**DATA UNDER STUDY**.
Segment Open
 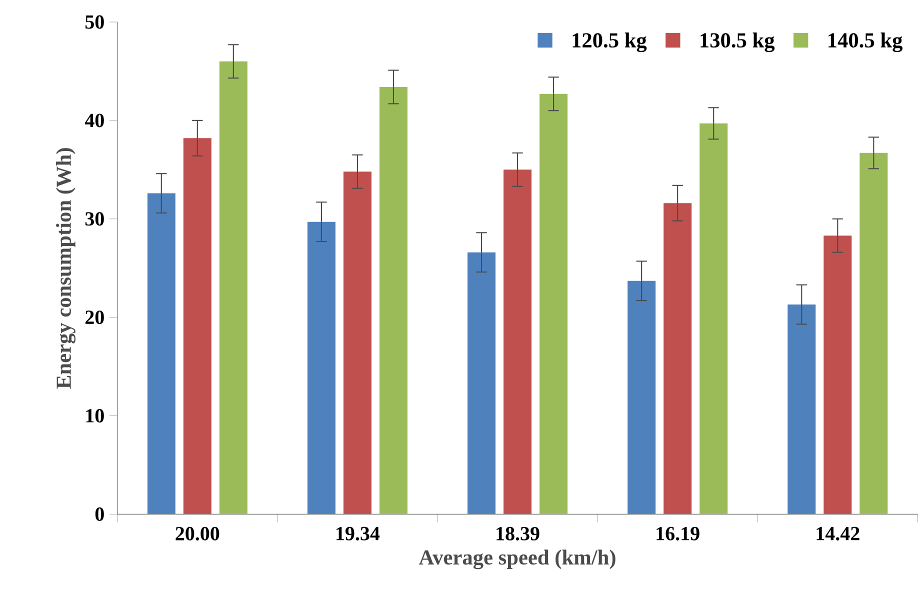 What do you see at coordinates (518, 533) in the screenshot?
I see `x-tick-label: 18.39` at bounding box center [518, 533].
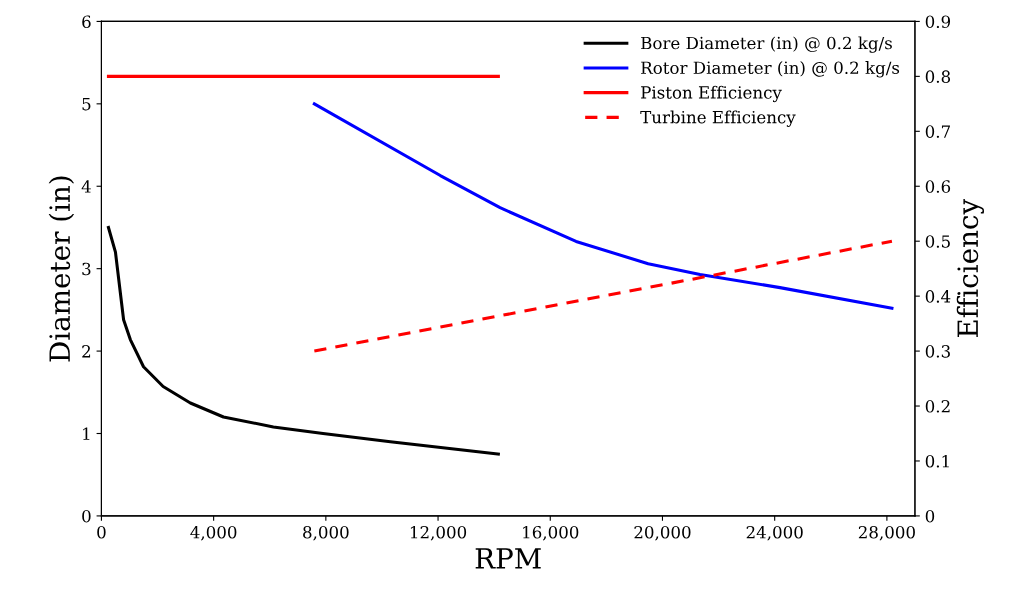 The width and height of the screenshot is (1035, 612). Describe the element at coordinates (214, 533) in the screenshot. I see `x-tick-label: 4,000` at that location.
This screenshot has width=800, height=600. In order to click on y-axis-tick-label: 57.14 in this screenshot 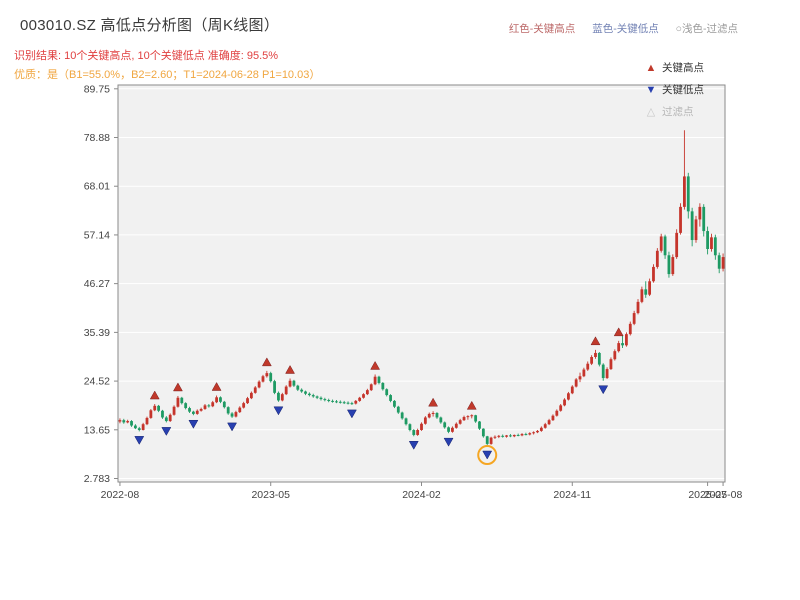, I will do `click(97, 235)`.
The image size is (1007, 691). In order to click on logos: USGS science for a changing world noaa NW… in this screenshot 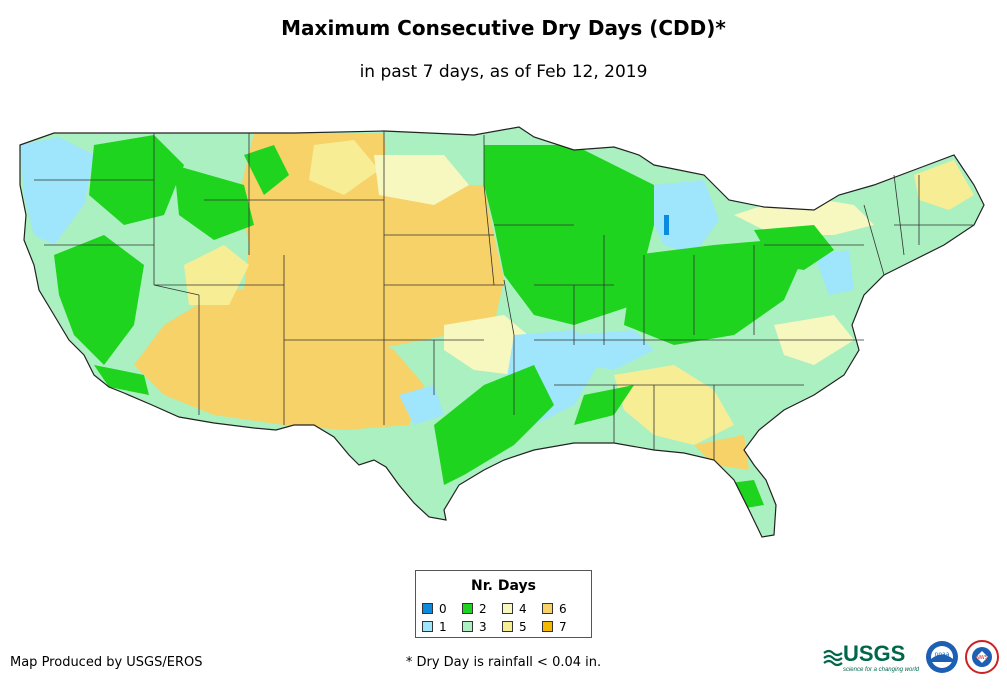, I will do `click(911, 657)`.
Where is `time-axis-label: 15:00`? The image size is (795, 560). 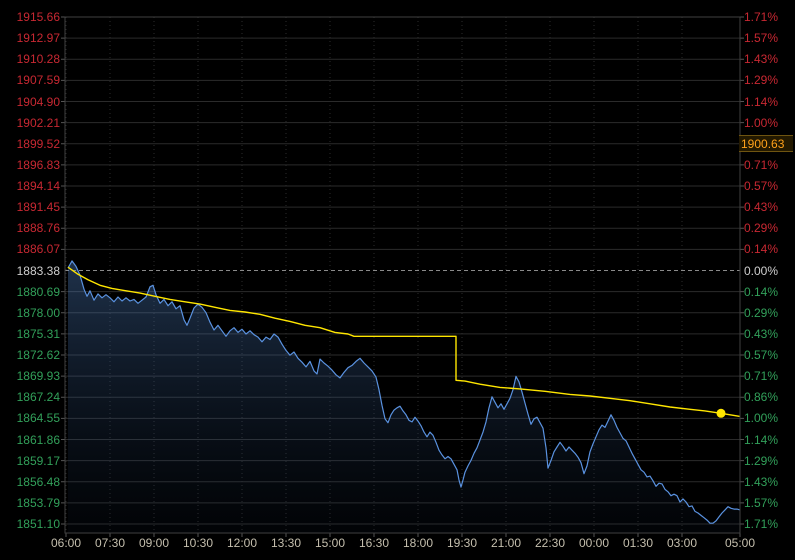 time-axis-label: 15:00 is located at coordinates (330, 543).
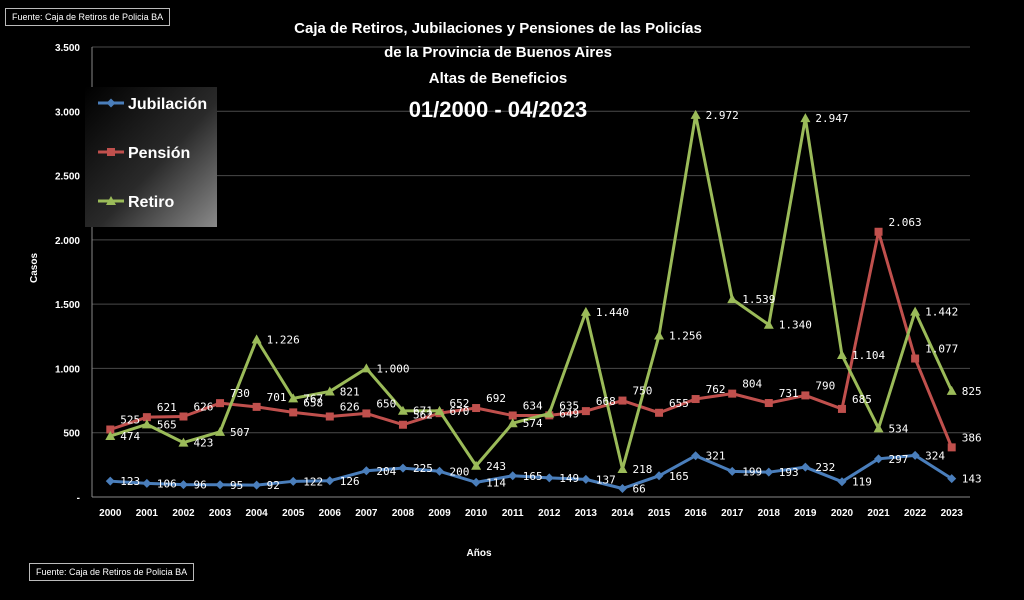 This screenshot has height=600, width=1024. Describe the element at coordinates (606, 402) in the screenshot. I see `data-label-pension: 668` at that location.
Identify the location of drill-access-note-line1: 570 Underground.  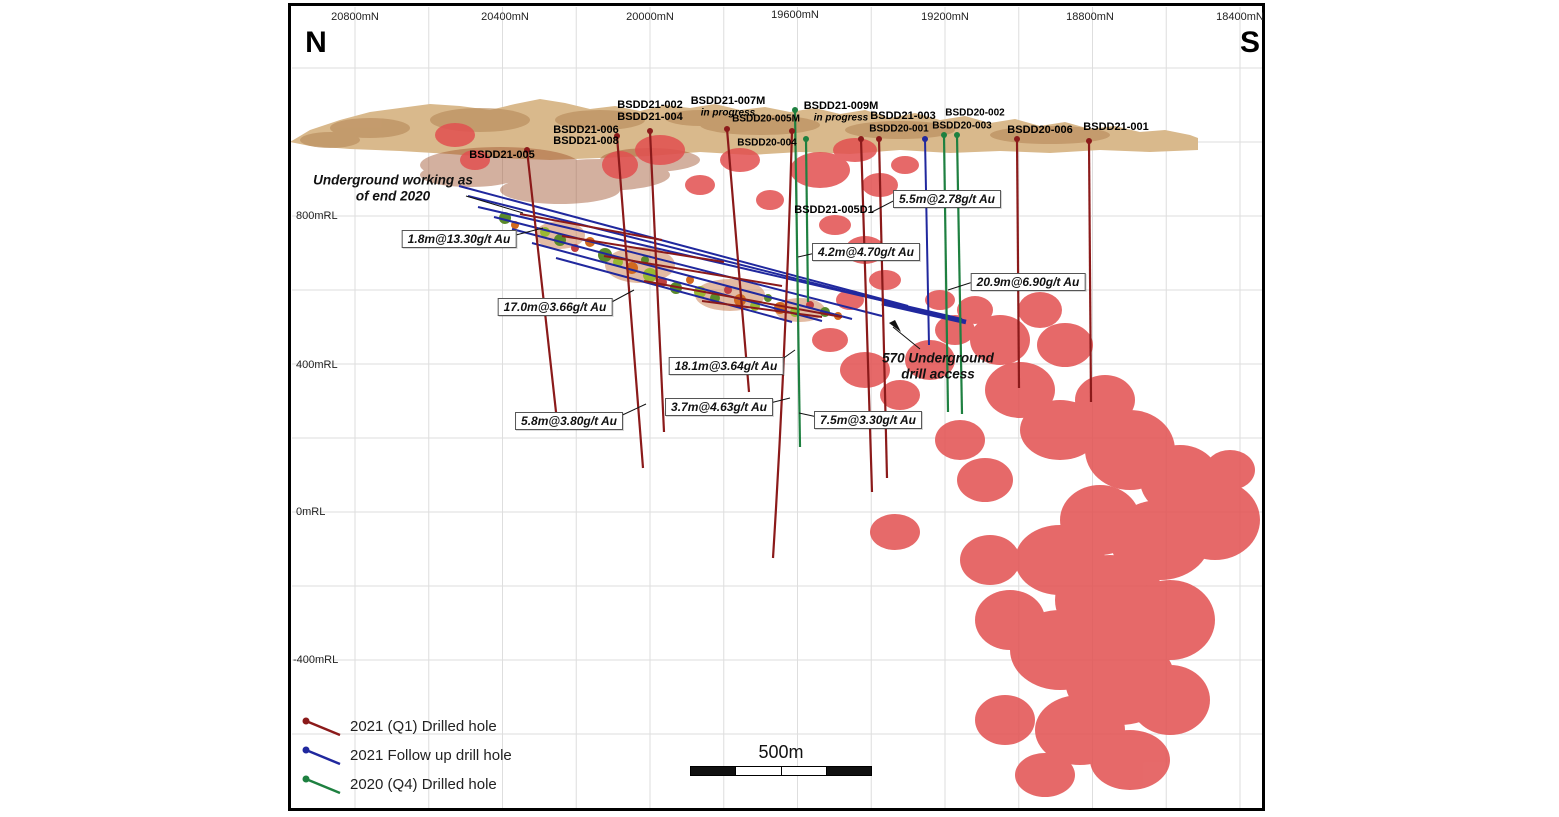
(938, 358).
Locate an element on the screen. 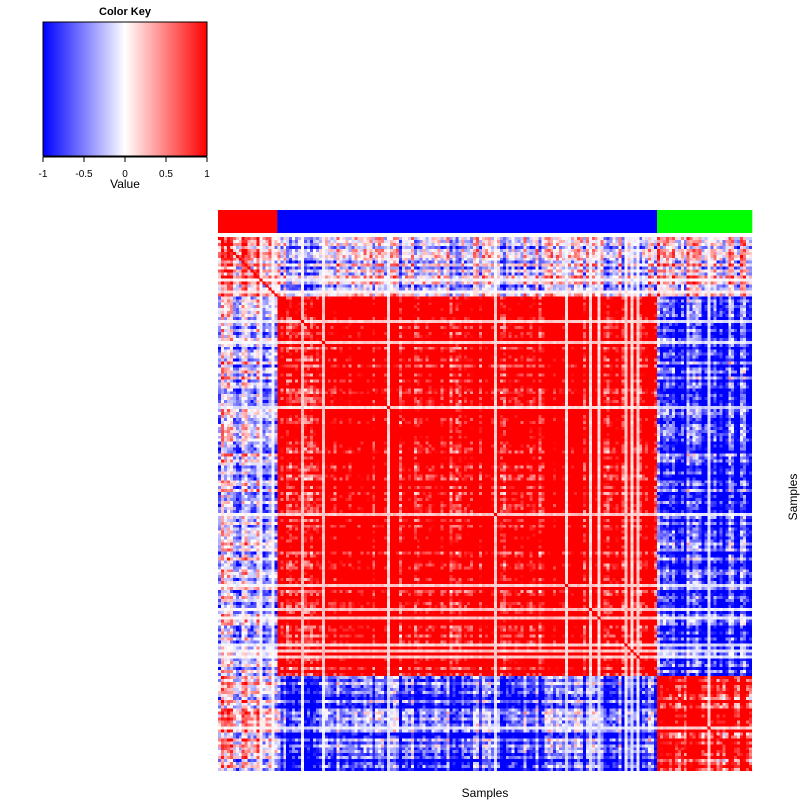  column-side-colors is located at coordinates (486, 222).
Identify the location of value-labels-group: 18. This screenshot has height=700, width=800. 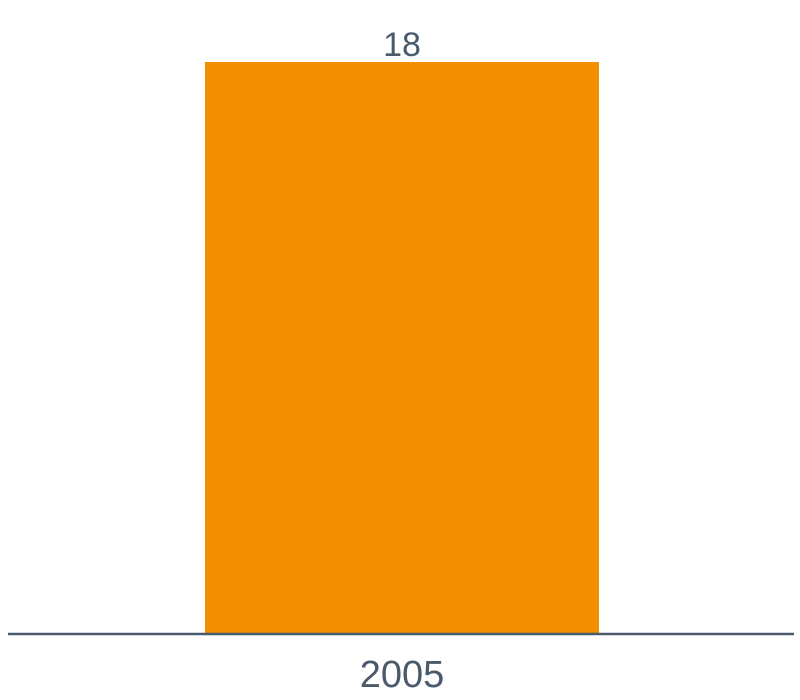
(402, 45).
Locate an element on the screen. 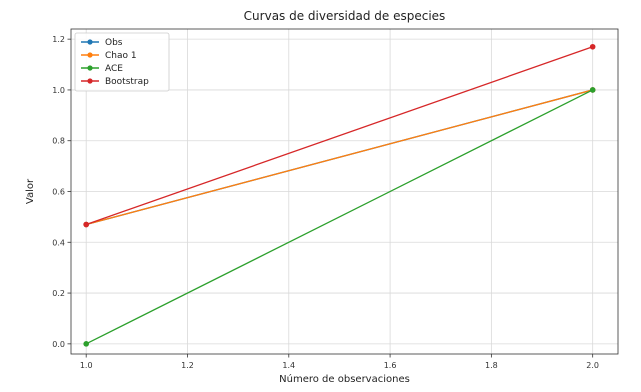 The width and height of the screenshot is (641, 392). x-tick-label: 1.0 is located at coordinates (86, 366).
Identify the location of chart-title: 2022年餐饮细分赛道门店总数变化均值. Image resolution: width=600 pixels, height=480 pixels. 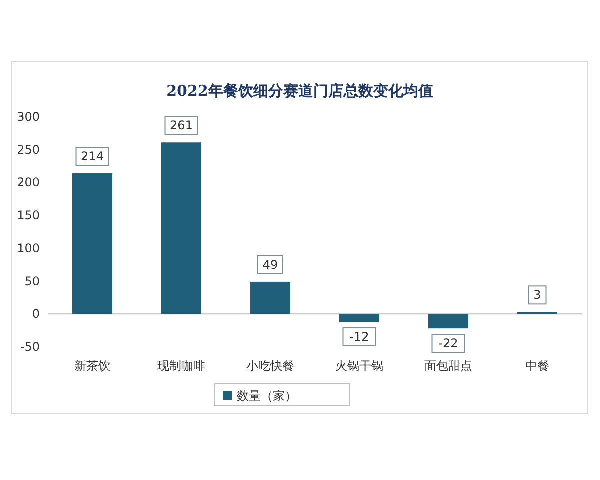
(300, 91).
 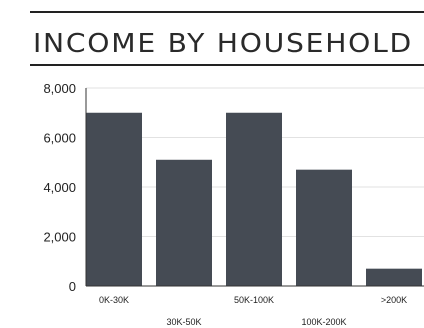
Segment Closed
**YOUR TASK**. Copy the lines word for word, starting at the one that contains "Identify the location of chart-title: 2022年餐饮细分赛道门店总数变化均值." and ending with the last line above, and leave out the pictures.

**RESPONSE BELOW**.
Identify the location of chart-title: 2022年餐饮细分赛道门店总数变化均值. Image resolution: width=600 pixels, height=480 pixels. 
(300, 91).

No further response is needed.